There you go. Police using tricks to coerce a confession from an intellectually disabled person and throw her in prison for a crime she not only did not commit, but never existed in the first place.

No mention of course of any punishment for the officer who stole 12 years of her life.

31 ( +32 / -1 )

She served the entire 12 years, I hope she gets some reparations

26 ( +28 / -2 )

Hostage justice at its finest.

26 ( +27 / -1 )

I only wonder how many other cases of wrongful conviction of innocents there are. Poor Ms. Nishiyama. This could happen to anyone.

24 ( +25 / -1 )

This poor woman.

The problem with the system here is that the police are often more focused on finding a party to be guilty, than finding the guilty party.

17 ( +19 / -2 )

A few months back, Justice Minister Masako Mori extolled Japan's "fair criminal justice system".

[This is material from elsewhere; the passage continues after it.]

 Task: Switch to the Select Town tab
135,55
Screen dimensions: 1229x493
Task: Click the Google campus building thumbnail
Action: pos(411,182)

In this case too, we can see how "fair" Japan's justice system really is.

What a disgrace.

I really hope this person sues that corrupt investigator.

17 ( +17 / -0 )

"Nishiyama was indicted after admitting to killing the patient under police questioning in 2004, but she later retracted her confession, saying she had been coerced by investigators."

coerce -

1 to compel by force, intimidation, or authority, especially without regard for individual desire or volition:

They coerced her into signing the document.

2 to bring about through the use of force or other forms of compulsion; exact:

to coerce obedience.

3 to dominate or control, especially by exploiting fear, anxiety, etc.:

The state is based on successfully coercing the individual.

16 ( +17 / -1 )

Those responsible for her coercion and forced confession should get the inside of jail cell for a very long time. That, and pay damages for the next twelve years.

16 ( +17 / -1 )

Hope to translate a saying correctly; "Better to have thousand culprits free than to have an innocent wrongfully convicted".

15 ( +16 / -1 )

The problem with the system here is that the police are often more focused on finding a party to be guilty, than finding the guilty party.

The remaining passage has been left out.